RDOS Pest Management Resources + Sterile Insect Release Program
Updated: Jul 20
The RDOS had a summer student put together the following videos and PDF resources for backyard fruit farmers.
Apple and Pears: 2021 RDOS Apple Pear PPT EC - YouTube
Apricots and Plums: 2021 RDOS Apricots Plums - YouTube
Cherry and Peach: https://youtu.be/mSkoHgpO-lU
Noxious Pest Identification and Control Resources:
Tree Care Diary click link to download
The following was provided by Melissa Tesche the General Manager, OKSIR
Area "F" contributes $14,000 per year towards the SIR Program.
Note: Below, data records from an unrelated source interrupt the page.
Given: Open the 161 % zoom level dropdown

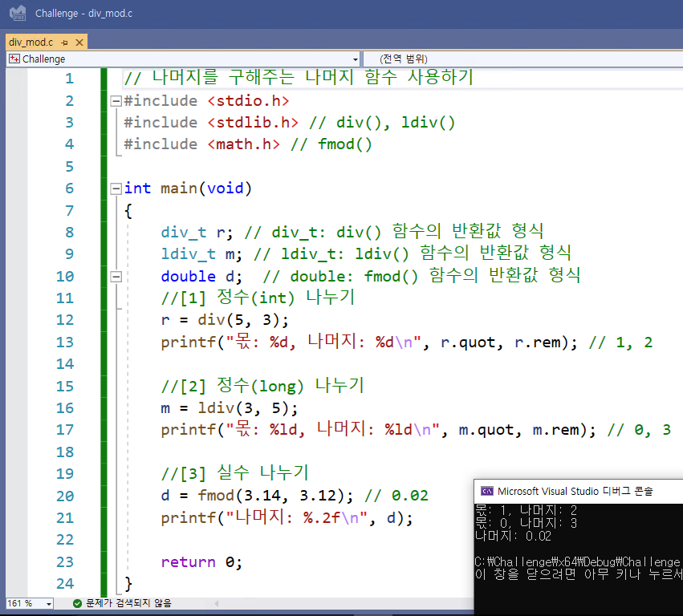Looking at the screenshot, I should (49, 603).
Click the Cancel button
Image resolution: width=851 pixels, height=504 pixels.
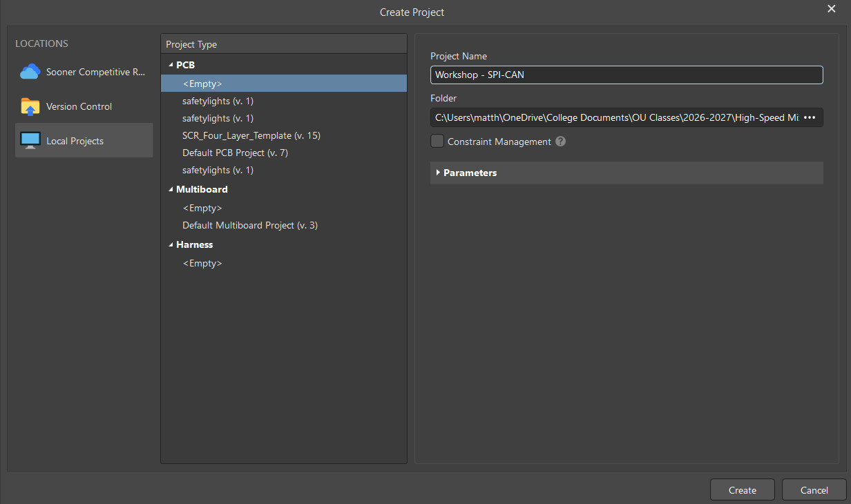point(814,490)
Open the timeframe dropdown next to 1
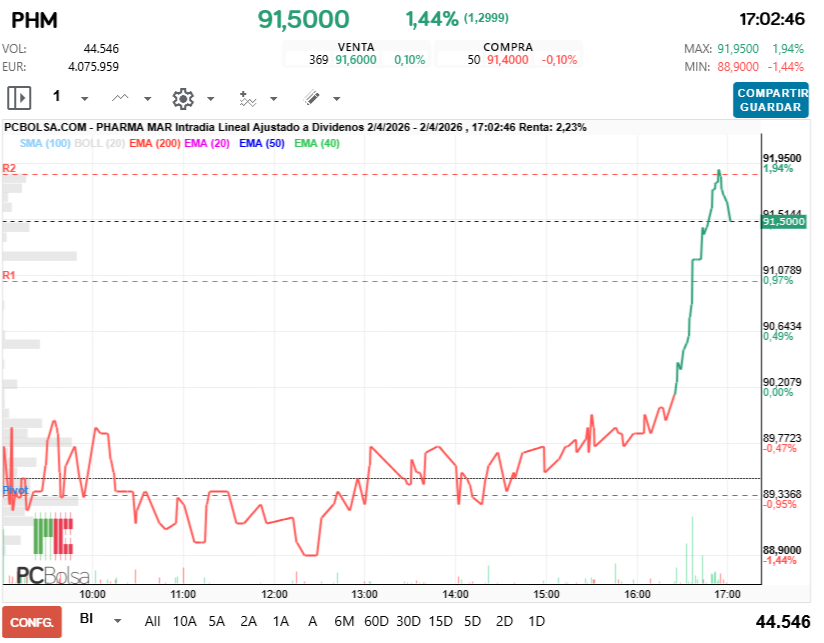Viewport: 824px width, 643px height. point(84,98)
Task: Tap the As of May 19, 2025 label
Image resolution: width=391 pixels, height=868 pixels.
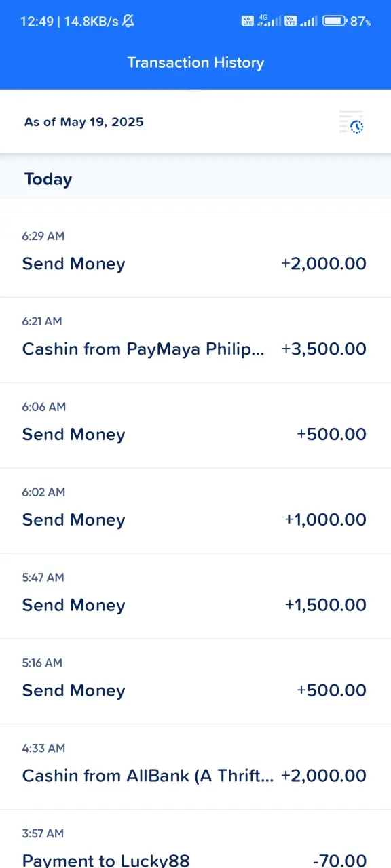Action: (84, 122)
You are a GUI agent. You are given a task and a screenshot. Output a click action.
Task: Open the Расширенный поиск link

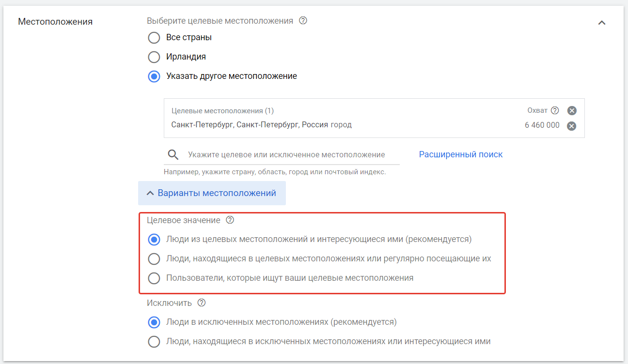[461, 154]
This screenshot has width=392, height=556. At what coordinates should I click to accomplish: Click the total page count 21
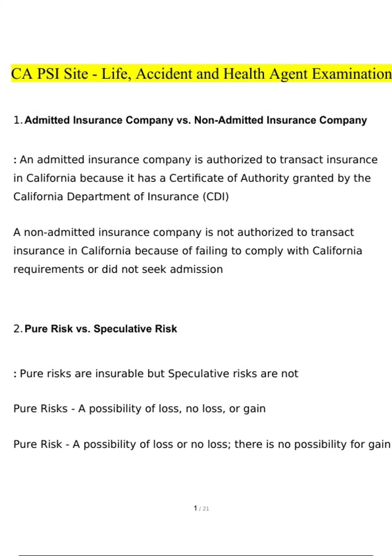coord(206,509)
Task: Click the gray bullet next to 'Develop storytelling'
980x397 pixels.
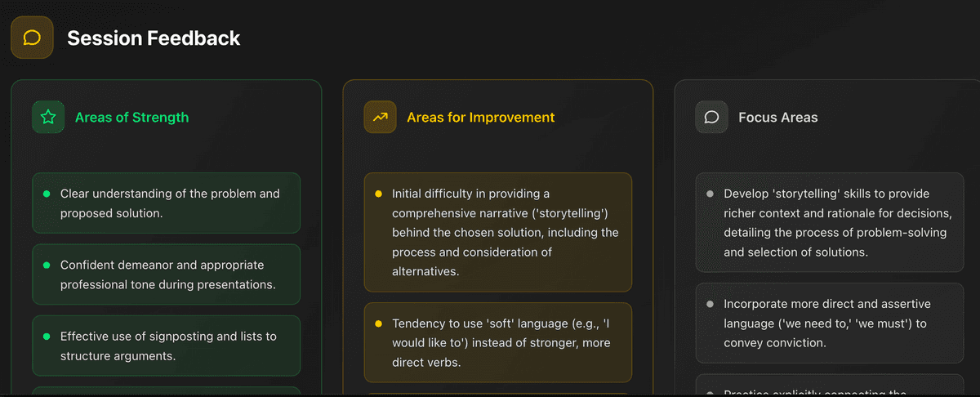Action: [x=710, y=194]
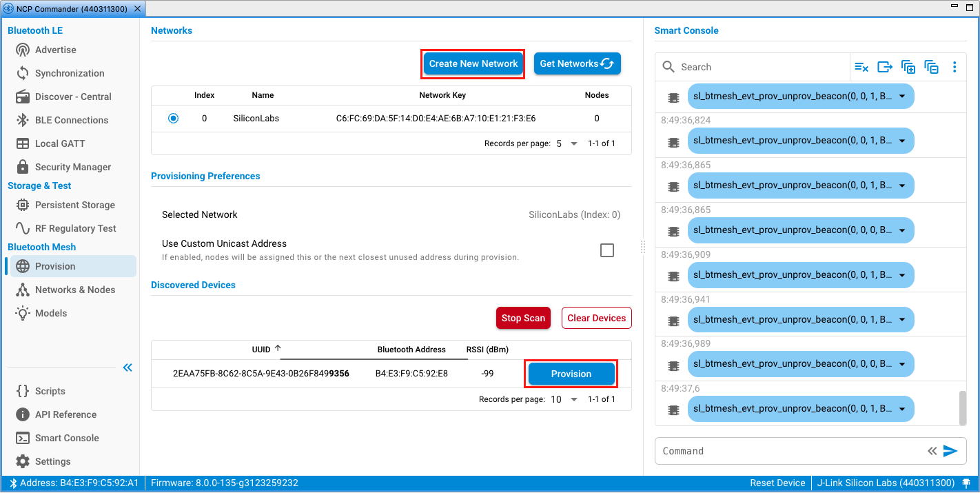
Task: Click the Smart Console vertical scrollbar
Action: point(963,407)
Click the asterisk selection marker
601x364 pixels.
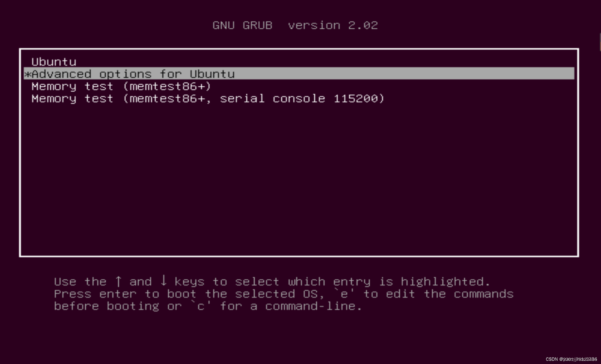click(x=28, y=74)
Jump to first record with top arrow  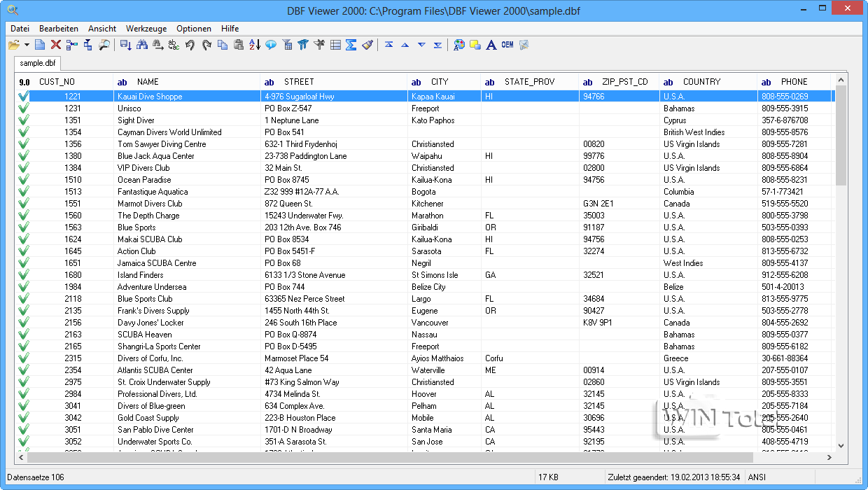point(389,45)
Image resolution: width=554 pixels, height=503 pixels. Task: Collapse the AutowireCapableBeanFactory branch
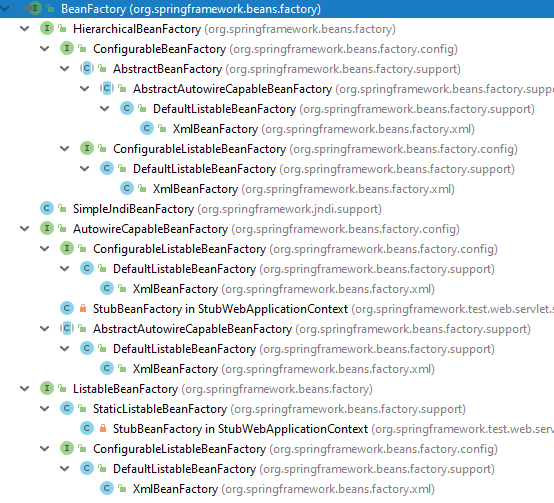25,229
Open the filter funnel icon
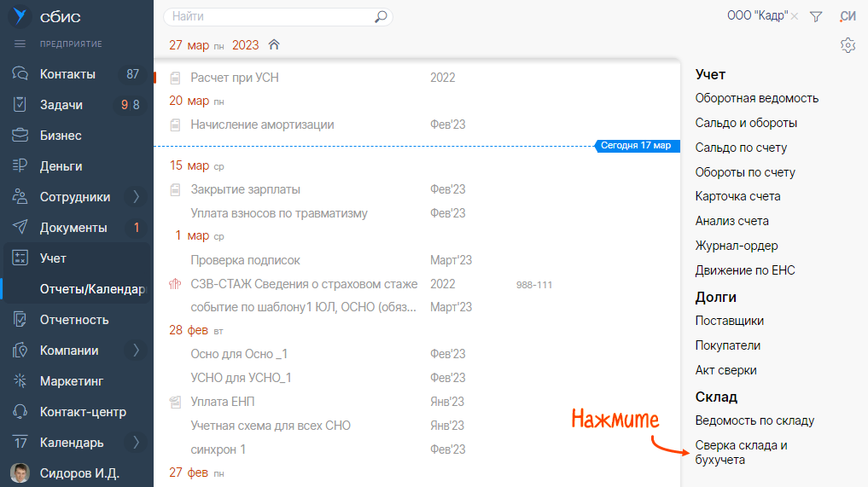This screenshot has height=487, width=868. 816,16
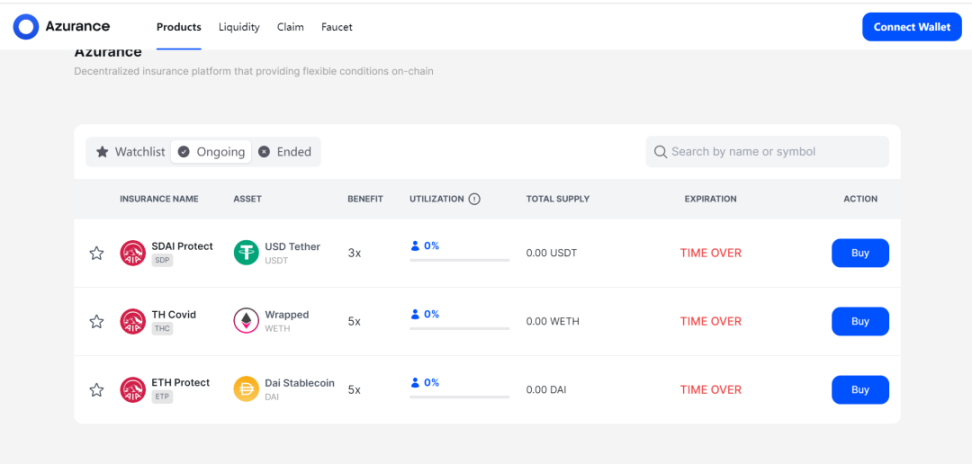Click the TH Covid insurance logo

133,321
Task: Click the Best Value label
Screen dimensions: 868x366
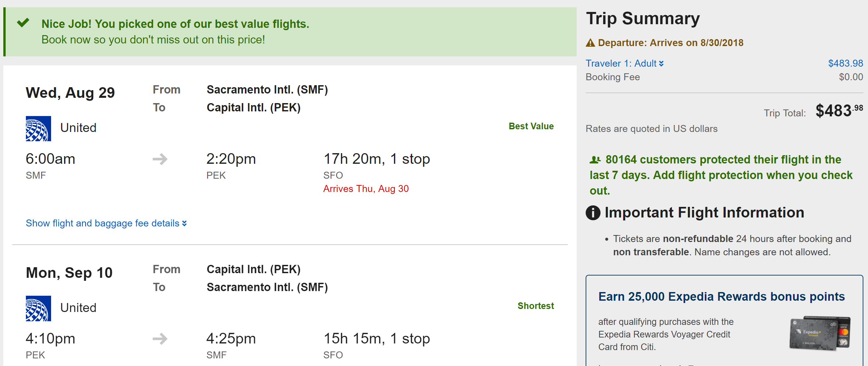Action: tap(531, 126)
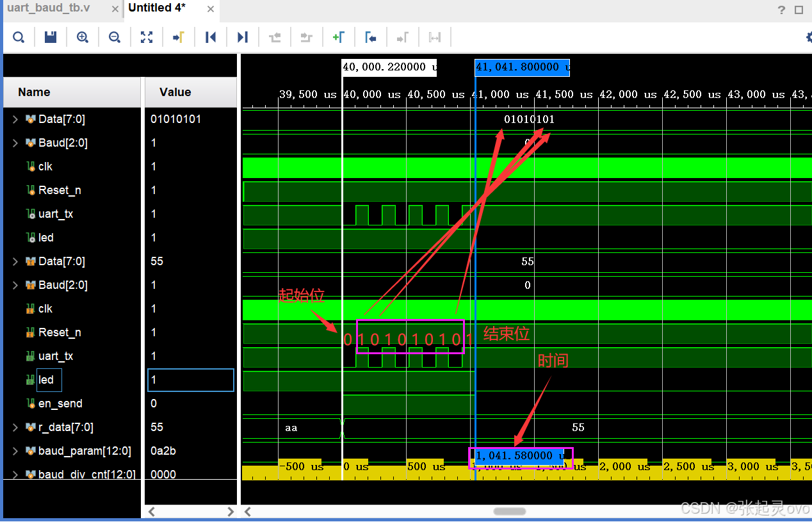This screenshot has height=522, width=812.
Task: Select the en_send signal row
Action: (x=60, y=404)
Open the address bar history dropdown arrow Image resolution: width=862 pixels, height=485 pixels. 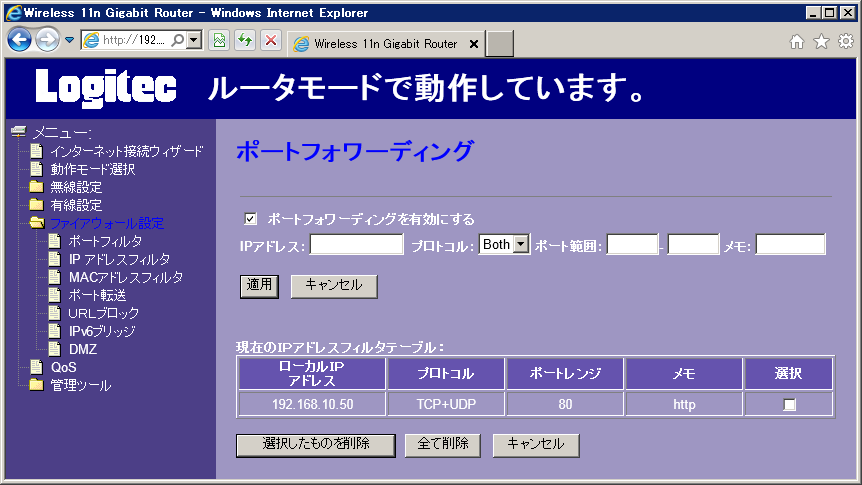194,40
What is OKSIR Program About?
Our program deals only with codling moth, which is the most serious pest of apples and pears. If left unchecked, codling moth populations can explode and damage almost every piece of fruit on a tree. The SIR Program was started in the 1990s to reduce the environmental impacts of the chemical sprays that commercial growers were using to control codling moth. To this end, the program has been very successful. The last estimate, calculated in 2018, shows that since the beginning of the SIR Program, pesticide use against codling moth has dropped by well over 90%, keeping our shared air and watersheds cleaner. Many of the Okanagan’s commercial orchards (66% of acreage in 2020) do not have to spray at all to control codling moth—a feat that has made our program the envy of apple-growing regions around the world. One of the main reasons for the program’s success is the area-wide approach. Unfortunately, pests don’t respect property lines, so a big part of the program is monitoring and controlling as many wild moth population sources as possible.
What services does the OKSIR Program Provide Orchardists?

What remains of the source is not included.